PS2 is a good game but there is not exactly a ton to do there. It is an especially mediocre experience for someone who is casual. It's more akin to TF2 than an MMO to me.
My perspective: if you have an hour, you should be able to do something that feels like productivity without having it pigeon-holed into the 'ten bear asses' category. The idea of contrived 'questing' has been done, over-done, and done to the (n)th degree. It's ridiculous in that it's been rehashed literally dozens - and perhaps hundreds - of times, it's truly lazy game design, and it's time for an MMO to change the status quo.

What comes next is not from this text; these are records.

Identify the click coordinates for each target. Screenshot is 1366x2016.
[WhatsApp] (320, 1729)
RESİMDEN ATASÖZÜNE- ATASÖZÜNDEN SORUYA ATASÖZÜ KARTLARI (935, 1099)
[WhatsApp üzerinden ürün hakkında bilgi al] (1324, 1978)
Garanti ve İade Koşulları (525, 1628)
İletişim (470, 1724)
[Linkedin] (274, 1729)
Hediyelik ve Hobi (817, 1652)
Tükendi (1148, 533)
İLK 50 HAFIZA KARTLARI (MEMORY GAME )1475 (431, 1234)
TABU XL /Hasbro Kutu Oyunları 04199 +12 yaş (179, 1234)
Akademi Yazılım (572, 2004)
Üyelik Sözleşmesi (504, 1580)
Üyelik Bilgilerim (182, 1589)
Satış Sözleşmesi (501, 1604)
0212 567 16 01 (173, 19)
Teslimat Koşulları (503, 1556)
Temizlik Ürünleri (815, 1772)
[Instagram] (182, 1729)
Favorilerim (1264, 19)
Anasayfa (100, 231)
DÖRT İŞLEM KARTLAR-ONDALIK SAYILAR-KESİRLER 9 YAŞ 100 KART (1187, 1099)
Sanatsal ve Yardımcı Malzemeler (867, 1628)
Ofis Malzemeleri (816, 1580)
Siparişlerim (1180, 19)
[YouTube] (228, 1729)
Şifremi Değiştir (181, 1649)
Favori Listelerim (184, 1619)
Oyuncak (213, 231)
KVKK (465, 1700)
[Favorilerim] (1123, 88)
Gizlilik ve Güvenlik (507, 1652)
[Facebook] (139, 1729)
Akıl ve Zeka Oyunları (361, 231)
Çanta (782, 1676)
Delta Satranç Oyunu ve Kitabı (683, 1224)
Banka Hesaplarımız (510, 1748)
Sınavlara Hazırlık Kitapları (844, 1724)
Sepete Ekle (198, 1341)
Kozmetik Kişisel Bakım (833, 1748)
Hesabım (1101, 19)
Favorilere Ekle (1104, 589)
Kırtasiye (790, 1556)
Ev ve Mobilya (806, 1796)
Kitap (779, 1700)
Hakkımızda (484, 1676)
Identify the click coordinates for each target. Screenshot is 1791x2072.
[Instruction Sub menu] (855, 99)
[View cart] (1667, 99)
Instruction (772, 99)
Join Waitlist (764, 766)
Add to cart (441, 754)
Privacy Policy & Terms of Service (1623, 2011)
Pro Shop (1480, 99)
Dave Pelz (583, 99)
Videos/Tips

As for PS2 - if it's truly like that (which I wouldn't know, I haven't cared for the FPS genre since Counter-Strike), at least they're staying true to what they believe will deliver the most genuine game experience for the genre - and from all I've heard, it seems like they have. If you're playing an MMOFPS, I'm guessing your expectations are going to have to be built around that concept rather than tossing them in the same category as an MMORPG (a real one, that is). Logging in and shooting a couple people is always possible, sure, but the best way to maximize efforts is to join up with others and work together - just as it should be.
 

Lithose

Buzzfeed Editor
25,946
113,035
Well, actually, we've seen a game designed a bit like this. You see, factions duking it out in pvp for the control of a dungeon with raid and specific loot and all that... this has been done before. Twelve years ago. It was called Darkness Falls in the venerable Dark Age of Camelot (which is a game that I resubbed twice after dropping out. Almost as much as EQ). And it was considered a big success at the time, but
Really? You think DAOC with their miss mechanics to balance PvE gear inflation was designed with both in mind? Yeah, not really what I'd be going for. And as you said, their PvE gearing was designed with little thought except for a goal to kill things--it was essentially tacked on to the final game.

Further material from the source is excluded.